Baba Nbadan stood up and went to the kitchen for another cuppa. I teased him out on his idea about money. Like a pensive philosopher, he looked down on the floor and raised his head back up. “If you really would want to know what the Lord Jesus Christ thinks of money, search the scripture and see those he gave money. Did he give it to the apostles? Money can buy happiness but cannot buy joy. Money will make you friends – usually the wrong ones. Money is a blessing that has no advantage until we part with it. Money can hide many of your faults. Yes, a moderate addiction to money may be healthy but when taken in excess it is always hurtful to your health. Money is the power that make love sweet and the evil behind every war.  Richer men will get your wife and dare you to fight back. Money could make you look younger, wise and good looking but poverty will make you ugly, boring, sad, useless and stupid. Also, when money speaks, the truth must keep quiet”. On death, Baba Nbadan sounded like a Pentecostal fanatic. “You passed from death to bliss”.

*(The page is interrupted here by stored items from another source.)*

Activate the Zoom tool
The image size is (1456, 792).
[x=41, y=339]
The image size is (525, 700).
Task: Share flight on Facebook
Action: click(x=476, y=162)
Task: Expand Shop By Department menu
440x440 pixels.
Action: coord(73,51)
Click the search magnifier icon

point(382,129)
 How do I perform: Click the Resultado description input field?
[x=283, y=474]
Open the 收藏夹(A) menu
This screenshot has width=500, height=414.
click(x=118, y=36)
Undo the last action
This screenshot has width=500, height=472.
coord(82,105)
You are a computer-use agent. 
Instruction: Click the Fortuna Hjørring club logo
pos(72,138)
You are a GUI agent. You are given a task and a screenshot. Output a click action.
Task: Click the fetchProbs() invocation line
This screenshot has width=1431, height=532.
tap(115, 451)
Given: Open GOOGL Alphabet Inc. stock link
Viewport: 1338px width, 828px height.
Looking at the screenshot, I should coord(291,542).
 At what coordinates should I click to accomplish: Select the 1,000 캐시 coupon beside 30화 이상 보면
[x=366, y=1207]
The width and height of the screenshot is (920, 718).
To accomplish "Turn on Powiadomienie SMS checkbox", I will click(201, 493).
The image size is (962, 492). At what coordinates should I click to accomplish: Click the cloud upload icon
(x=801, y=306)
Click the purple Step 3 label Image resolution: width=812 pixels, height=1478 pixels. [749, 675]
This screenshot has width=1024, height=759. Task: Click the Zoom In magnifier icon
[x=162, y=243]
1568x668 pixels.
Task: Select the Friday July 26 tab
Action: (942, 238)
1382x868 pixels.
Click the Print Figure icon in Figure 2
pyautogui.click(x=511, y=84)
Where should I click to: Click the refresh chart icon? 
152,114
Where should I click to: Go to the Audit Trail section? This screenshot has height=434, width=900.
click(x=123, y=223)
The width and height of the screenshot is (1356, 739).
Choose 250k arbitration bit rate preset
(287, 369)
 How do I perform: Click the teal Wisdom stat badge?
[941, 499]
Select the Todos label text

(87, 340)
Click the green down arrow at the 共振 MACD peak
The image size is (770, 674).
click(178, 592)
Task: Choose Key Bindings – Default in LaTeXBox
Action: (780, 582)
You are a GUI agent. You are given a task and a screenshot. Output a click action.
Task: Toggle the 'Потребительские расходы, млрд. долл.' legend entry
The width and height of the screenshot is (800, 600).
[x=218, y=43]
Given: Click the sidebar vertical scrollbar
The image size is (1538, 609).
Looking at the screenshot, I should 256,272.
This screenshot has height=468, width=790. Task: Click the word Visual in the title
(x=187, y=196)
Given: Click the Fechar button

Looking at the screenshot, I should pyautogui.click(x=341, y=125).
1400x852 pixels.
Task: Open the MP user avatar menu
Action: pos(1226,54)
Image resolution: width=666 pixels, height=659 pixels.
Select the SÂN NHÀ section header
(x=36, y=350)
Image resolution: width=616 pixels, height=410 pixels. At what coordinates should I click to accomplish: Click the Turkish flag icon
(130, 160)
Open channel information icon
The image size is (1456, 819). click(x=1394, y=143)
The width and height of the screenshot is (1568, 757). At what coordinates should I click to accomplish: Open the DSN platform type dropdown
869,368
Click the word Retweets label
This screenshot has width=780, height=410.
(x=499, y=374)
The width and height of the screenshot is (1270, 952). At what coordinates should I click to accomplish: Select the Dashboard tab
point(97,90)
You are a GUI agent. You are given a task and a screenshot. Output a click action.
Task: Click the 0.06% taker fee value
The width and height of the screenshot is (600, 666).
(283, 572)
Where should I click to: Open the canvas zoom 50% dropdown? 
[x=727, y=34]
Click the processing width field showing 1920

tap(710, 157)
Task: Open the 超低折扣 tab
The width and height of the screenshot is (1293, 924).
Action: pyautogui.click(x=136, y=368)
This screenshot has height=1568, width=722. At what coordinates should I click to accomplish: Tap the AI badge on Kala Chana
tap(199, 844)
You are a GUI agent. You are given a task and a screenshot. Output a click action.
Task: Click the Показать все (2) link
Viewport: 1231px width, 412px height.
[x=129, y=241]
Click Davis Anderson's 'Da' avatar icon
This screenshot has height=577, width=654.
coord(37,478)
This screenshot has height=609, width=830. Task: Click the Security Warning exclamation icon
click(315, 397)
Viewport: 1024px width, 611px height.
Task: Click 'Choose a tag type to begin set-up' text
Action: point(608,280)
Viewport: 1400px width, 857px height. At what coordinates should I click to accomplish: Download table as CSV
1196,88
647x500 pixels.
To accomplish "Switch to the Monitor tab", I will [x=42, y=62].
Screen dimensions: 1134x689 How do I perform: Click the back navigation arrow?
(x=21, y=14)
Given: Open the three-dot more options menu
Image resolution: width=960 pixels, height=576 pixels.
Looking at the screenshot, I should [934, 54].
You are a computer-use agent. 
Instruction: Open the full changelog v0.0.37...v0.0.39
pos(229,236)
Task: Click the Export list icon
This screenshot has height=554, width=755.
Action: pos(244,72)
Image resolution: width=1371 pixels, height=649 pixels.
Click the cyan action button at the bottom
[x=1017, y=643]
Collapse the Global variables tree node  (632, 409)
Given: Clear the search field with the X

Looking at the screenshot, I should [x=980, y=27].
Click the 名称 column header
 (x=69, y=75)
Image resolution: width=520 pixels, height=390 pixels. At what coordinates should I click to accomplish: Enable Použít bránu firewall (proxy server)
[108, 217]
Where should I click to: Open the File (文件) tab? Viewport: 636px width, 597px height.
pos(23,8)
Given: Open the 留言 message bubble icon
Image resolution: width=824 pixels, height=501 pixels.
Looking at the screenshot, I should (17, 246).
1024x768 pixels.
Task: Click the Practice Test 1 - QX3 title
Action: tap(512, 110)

Baba Nbadan got up. He excused himself and went to the toilet. I could hear him saying, “You did not ask the sacrifices and the cost of becoming a writer.” The man was right. I could imagine the lonely world of a writer – both young and old. But to a born writer, the delight of racy prose, majestic sentences and evocative paragraphs far surpass the lonely planet of most writers. Baba Nbadan celebrates his birthday on Monday. Here, I am raising my glass to your birthday. Congratulations and happy birthday. Long life and prosperity.